Friday, June 03, 2016
Seneca Falls, New York, United States
When I mentioned to people that I was going to Upstate New York, the response was, "Oh, the Finger Lakes!" Except for the Catskills and the Adirondacks, the Finger Lakes is probably New York State's best known resort area. Although I was all around the Finger Lakes region, I really didn’t spend much time on or at the lakes themselves. The natural history of the lakes is that they formed in depressions gouged out by glaciers moving from north to south and extend from the flat plains of the Great Lakes lowlands south of Lake Ontario well into the hills of the Allegheny Plateau, so their landscape becomes more dramatic and mountainous at their southern ends. The landscape is a bucolic one without any major cities and a pleasant mix of farmland, forest, and rolling hills leading down towards the long narrow lakes. Vacations here revolve around boating and other activities on the lakes but also wine tasting and gourmet dining since there are so many small artisanal food producers in the region.

How many Finger Lakes are there? Well, that’s debatable . When I was a kid I learned from my dad that there were five Finger Lakes and they were called that because that’s the number of fingers on a hand. I think he meant only the longer ones – Seneca, Cayuga, Oneida, Canandaigua, and Skaneateles. Or maybe one of those was Keuka. My father’s Uncle Tracy in Rhinebeck, though, insisted there were 14 Finger Lakes. He seemed very authoritative as an ancient newspaper reporter who lived upstate, but “How can that be? Hands have only ten fingers in total” I wondered. I believe the term applies to all the lakes with a similar geologic history, including the smaller ones as far east as Lake Otsego by Cooperstown.

Everything in the Finger Lakes region seems to be pretty much on a small scale – small towns, small farms, small wineries, small inns and motels. Like elsewhere in rural Upstate New York there’s very little newish looking in the countryside, and many places still have somewhat of a left-back-in-time feel to them. One thing is seriously different than it used to be when I was young and first past by Seneca Lake on a family trip to Canada, though . Forty years back in time there wasn’t much of a wine industry in the Finger Lakes region, the one thriving industry having been effectively wiped out by Prohibition in the 1920s. Nowadays, however, there are well over 100 wineries around the lakes with many of the vineyards extending right down to the shores of the lakes.

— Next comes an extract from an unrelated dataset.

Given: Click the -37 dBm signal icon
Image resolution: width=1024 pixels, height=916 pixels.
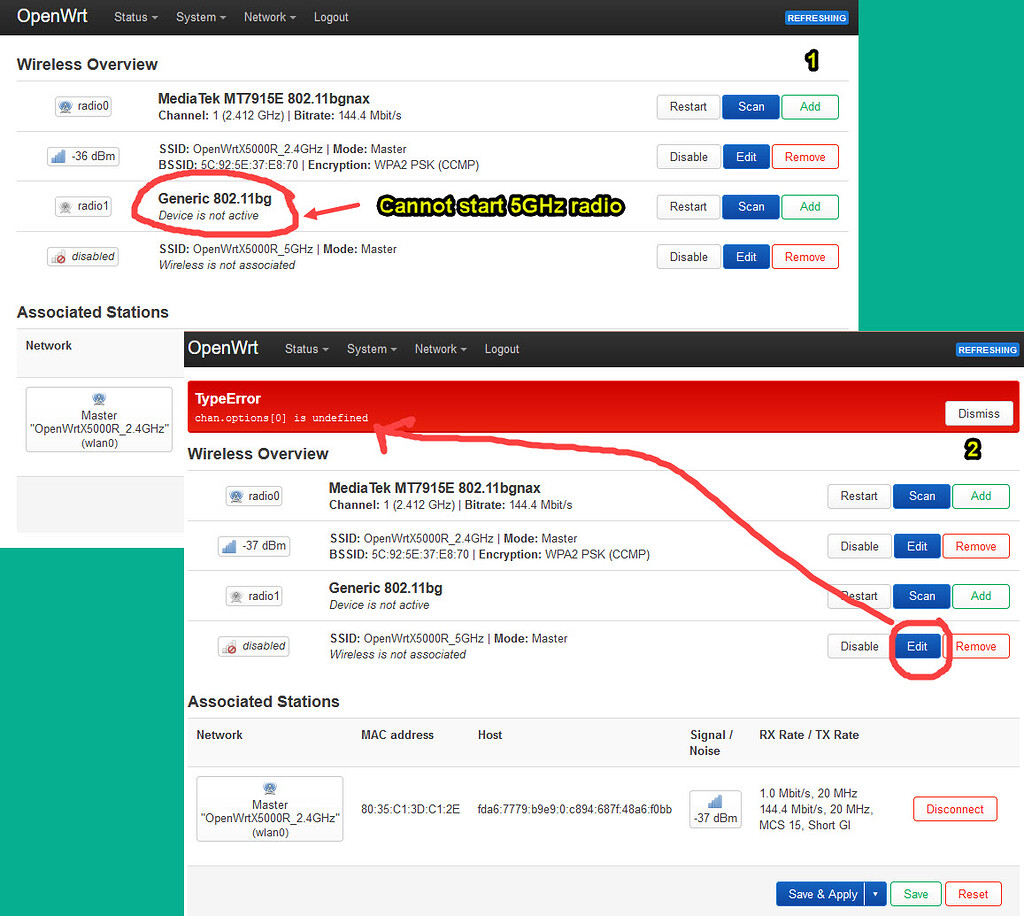Looking at the screenshot, I should 253,546.
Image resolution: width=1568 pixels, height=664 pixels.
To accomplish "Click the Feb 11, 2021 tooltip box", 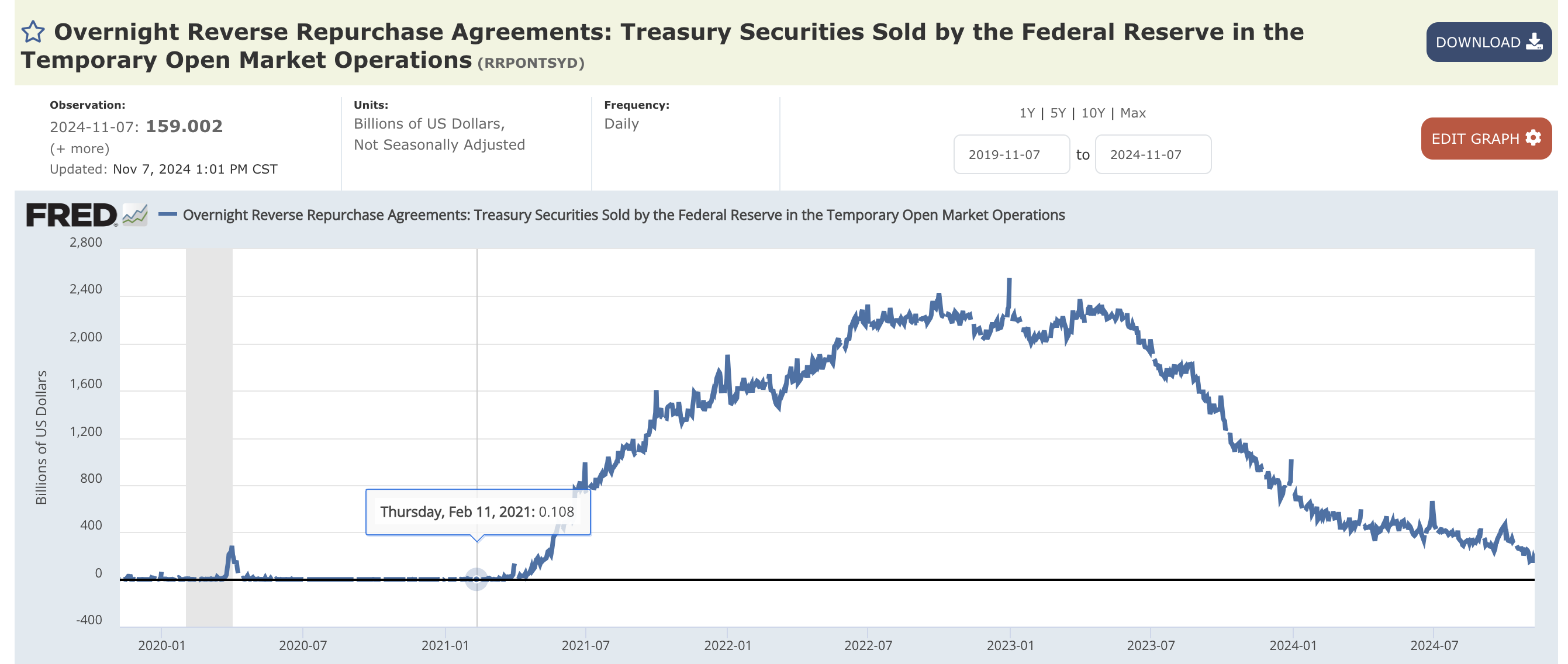I will 477,512.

I visited several wineries along Cayuga Lake including Lucas Winery which claims to have been the first post-prohibition winery founded on what is now called the Cayuga Lake wine trail. Upstate New York’s cold winters and relatively short growing season favor white wine grapes that are associated mostly with Germany and Alsace, grapes like Riesling, Gewurztraminer, and Seyval Blanc. Other whites and many red varietals are grown too, but those are considered the specialties. I tend to drink more reds and Chardonnays or Pinot Grigios but have to admit I enjoyed the ones I sampled enough to buy a few for the road.

I honestly couldn’t build a vacation around visiting wineries and tasting wines the way some people do . After two or three wineries and tastings I get bored of forking over a few dollars everywhere for a few paltry sips while having to endure the pourer’s spiel. I always find myself thinking, “Just shut up and pour!” The wines at small wineries are usually significantly higher priced that what I’m willing to pay anyway, so I’m not inclined to do much shopping. And the wine tasting experience always feels quite pretentious. I found the tasting experience to be much more fun at Ommegang Brewery a few days before with a fun young dude doing the pouring and the beer samples in decent portions that amounted to at least a full beer in total.

I love the names given to many of the towns in central and western New York. While in the New England states almost all the towns are named after places in England, in Upstate New York many of the towns were settled in the early years of the American republic and were given names associated with ancient Greek democracy or the Roman Republic. There’s Greece, Rome, Utica, Syracuse, Attica, Ovid, Scipio, Romulus, Marcellus, Macedon, Mycenae, Albany, and Cairo to name but a few .

One of the few relatively few National Park System units in Upstate New York is the Women’s Rights National Historical Park in Seneca Falls. “What the heck is that?” I wondered, having not heard about it before planning this trip. Well, Seneca Falls was the location of the first Women’s Rights Convention in 1848 and the region was the home of several of the early campaigners for Women’s Rights including Elizabeth Cady Stanton, Susan B. Anthony, and Mary Ann McClintock. Several sites associated with the movement are scattered around town and in neighboring Waterloo, including the homes of the Women’s Rights campaigners, the Wesleyan Chapel where the first convention was held, and an interesting museum on the movement. I knew the name Susan B. Anthony and her involvement with the Women’s Suffrage movement but knew very little about the broader women’s rights movement before the women’s lib days of the 1960s. I guess I’m old enough that I learned most of my history before it was determined to be important to include something about the women’s rights movement in high school history classes.